Via Zoom, the findings of the quantitative and qualitative research study surveying the implementation and impact of the “New Demand” program were made public. This study was designed and carried out by the Argentine Jewish Community’s Social Protection Network, which includes the Asociación Mutual Israelita Argentina, (AMIA, Argentina’s Mutual Israeli Association), the American Jewish Joint Distribution Committee (the “Joint”), Fundación Tzedaká, and Fundación de Acción Social de Jabad (Jabad’s Social Action Foundation). The report was prepared jointly with the Argentine Catholic University’s Argentine Social Debt Observatory (ODSA-UCA, for its Spanish acronym).
“New Demand” is a temporary emergency social aid program for the Jewish community’s population that, as a result of the income loss caused by COVID-19 pandemic, has been plagued by financial distress. The aforementioned four organizations launched this program in May 2020 in Buenos Aires City’s Metropolitan Area, later adding other communities in other provinces to its scope.
“Ever since the pandemic started, community organizations have rolled out new overall social assistance programs, and we have strengthened the collaborative work we were carrying out before in order to provide more and better support to the people who have started to need urgent help as a result of sudden joblessness and income loss,” said the spokesperson for the Community Protection Social Network.
The report was presented by Agustín Salvia, head of the Argentine Catholic University’s Argentine Social Debt Observatory, and Alberto Minujín, head of the Equity for Childhood initiative, Joint advisor, and professor at The New School University.
Among other findings, the report noted that interviewees indicated that, as a result of the crisis caused by the COVID-19 pandemic, at least one member of their respective households suffered job-related issues. In turn, a few managed to continue their work from home, while others were forced to shut down their businesses or to stop working. In all cases, people’s overall income fell with the pandemic.
Faced with this challenging situation, some households sought to secure additional income via loans, especially from relatives, while a large share of the population interviewed reported cutting down their housing expenses or non-food spending—for clothing and recreation—to the extent, in some of cases, of discontinuing their medical insurance payments.
“We made a huge effort to reach out to this population, as most of these families had never joined a social assistance program before. ‘New Demand’ strove to serve these people who were socially vulnerable, on the edge of poverty, and who were severely hit by the pandemic,” said Alberto Minujín.

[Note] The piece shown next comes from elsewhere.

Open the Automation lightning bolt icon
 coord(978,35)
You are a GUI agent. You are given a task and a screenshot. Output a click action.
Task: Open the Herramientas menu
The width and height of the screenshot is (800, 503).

“Starting in May 2020, 815 households were admitted into the program, for a total of 2,208 people. Thus far, 25% of these families have left the program, which is a positive indicator, as it shows that one out of every four people has managed to recover her ability to secure an income,” he added.
“At households with individuals holding informal or unstable jobs, the help provided by the program proves instrumental to ensuring a minimal livelihood, while, at households where the impact of the pandemic meant a temporary loss of income, the assistance brought by ‘New Demand’ tends to be viewed as ‘additional support’—a ‘relief’ that adds to other available resources,” Agustín Salvia remarked.
“Against this backdrop and apart from the financial assistance, most interviewees underscored their involvement in ‘New Demand’ as well as the social and emotional support they received from these organizations,” he noted.
To conclude, the heads of the social programs deployed by the institutions that participate in this Network expressed their gratitude for the philanthropic contributions that made this program possible, highlighting their organizations’ “commitment to continue focusing on finding collective solutions for the people who were most severely stricken by the pandemic. We believe that these solutions must be multidimensional, broad, and collaborative. This is a shared, solidarity-based responsibility.”